Stored entries:
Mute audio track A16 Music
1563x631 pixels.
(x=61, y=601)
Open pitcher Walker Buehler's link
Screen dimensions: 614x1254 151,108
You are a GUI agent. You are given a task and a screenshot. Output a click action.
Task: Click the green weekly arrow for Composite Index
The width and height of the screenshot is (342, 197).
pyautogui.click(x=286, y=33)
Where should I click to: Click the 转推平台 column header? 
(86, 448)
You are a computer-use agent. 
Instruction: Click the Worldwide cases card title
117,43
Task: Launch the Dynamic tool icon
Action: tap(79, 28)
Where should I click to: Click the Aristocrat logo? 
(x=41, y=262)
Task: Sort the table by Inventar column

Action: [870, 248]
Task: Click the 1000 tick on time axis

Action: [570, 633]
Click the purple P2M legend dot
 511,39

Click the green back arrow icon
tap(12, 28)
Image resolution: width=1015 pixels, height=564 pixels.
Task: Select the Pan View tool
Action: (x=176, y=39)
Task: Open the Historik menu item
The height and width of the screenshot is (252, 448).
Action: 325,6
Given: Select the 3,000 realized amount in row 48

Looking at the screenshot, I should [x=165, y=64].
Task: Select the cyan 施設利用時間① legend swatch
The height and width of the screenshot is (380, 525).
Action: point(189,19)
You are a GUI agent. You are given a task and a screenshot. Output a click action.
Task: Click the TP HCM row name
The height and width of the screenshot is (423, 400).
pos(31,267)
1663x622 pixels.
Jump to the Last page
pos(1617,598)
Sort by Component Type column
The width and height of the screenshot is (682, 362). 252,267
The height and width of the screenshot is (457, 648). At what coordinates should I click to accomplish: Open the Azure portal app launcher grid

(Task details):
Would you please reproduce all of the lines above exactly?

(Answer below):
Mute audio track A16 Music
1563x631 pixels.
(x=61, y=601)
Open pitcher Walker Buehler's link
Screen dimensions: 614x1254 151,108
You are a GUI agent. You are given a task and a screenshot. Output a click action.
Task: Click the green weekly arrow for Composite Index
The width and height of the screenshot is (342, 197).
pyautogui.click(x=286, y=33)
Where should I click to: Click the 转推平台 column header? 
(86, 448)
You are a computer-use agent. 
Instruction: Click the Worldwide cases card title
117,43
Task: Launch the Dynamic tool icon
Action: tap(79, 28)
Where should I click to: Click the Aristocrat logo? 
(x=41, y=262)
Task: Sort the table by Inventar column

Action: [870, 248]
Task: Click the 1000 tick on time axis

Action: [570, 633]
Click the purple P2M legend dot
 511,39

Click the green back arrow icon
tap(12, 28)
Image resolution: width=1015 pixels, height=564 pixels.
Task: Select the Pan View tool
Action: (x=176, y=39)
Task: Open the Historik menu item
The height and width of the screenshot is (252, 448).
Action: 325,6
Given: Select the 3,000 realized amount in row 48

Looking at the screenshot, I should [x=165, y=64].
Task: Select the cyan 施設利用時間① legend swatch
The height and width of the screenshot is (380, 525).
Action: point(189,19)
You are a GUI agent. You are given a task and a screenshot. Output a click action.
Task: Click the TP HCM row name
The height and width of the screenshot is (423, 400).
pos(31,267)
1663x622 pixels.
Jump to the Last page
pos(1617,598)
Sort by Component Type column
The width and height of the screenshot is (682, 362). 252,267
The height and width of the screenshot is (457, 648). At what coordinates should I click to accomplish: Open the Azure portal app launcher grid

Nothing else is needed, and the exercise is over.